TO BE DONE:
Put each line of the records below into a Markdown table with the columns Row and Line, numbering the rows and skipping any blank lines. Leave the pictures out of your answer.

start

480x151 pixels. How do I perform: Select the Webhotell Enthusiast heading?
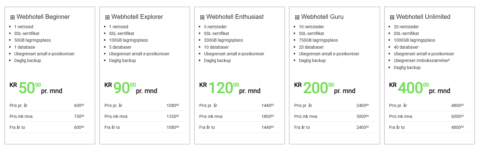pos(235,17)
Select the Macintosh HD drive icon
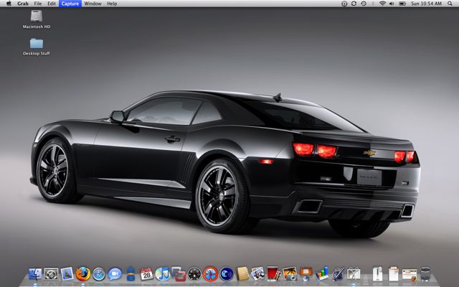The width and height of the screenshot is (459, 287). 36,17
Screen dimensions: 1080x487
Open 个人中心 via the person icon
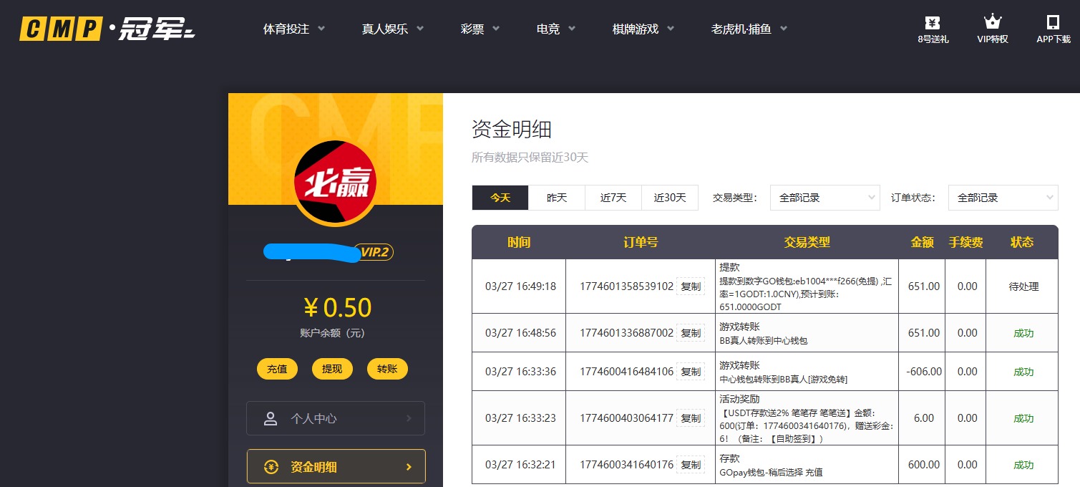[271, 418]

end

ANSWER:
| Row | Line |
|---|---|
| 1 | 480x151 pixels. How do I perform: Select the Webhotell Enthusiast heading? |
| 2 | pos(235,17) |
| 3 | Select the Macintosh HD drive icon |
| 4 | The width and height of the screenshot is (459, 287). 36,17 |
| 5 | Screen dimensions: 1080x487 |
| 6 | Open 个人中心 via the person icon |
| 7 | [271, 418] |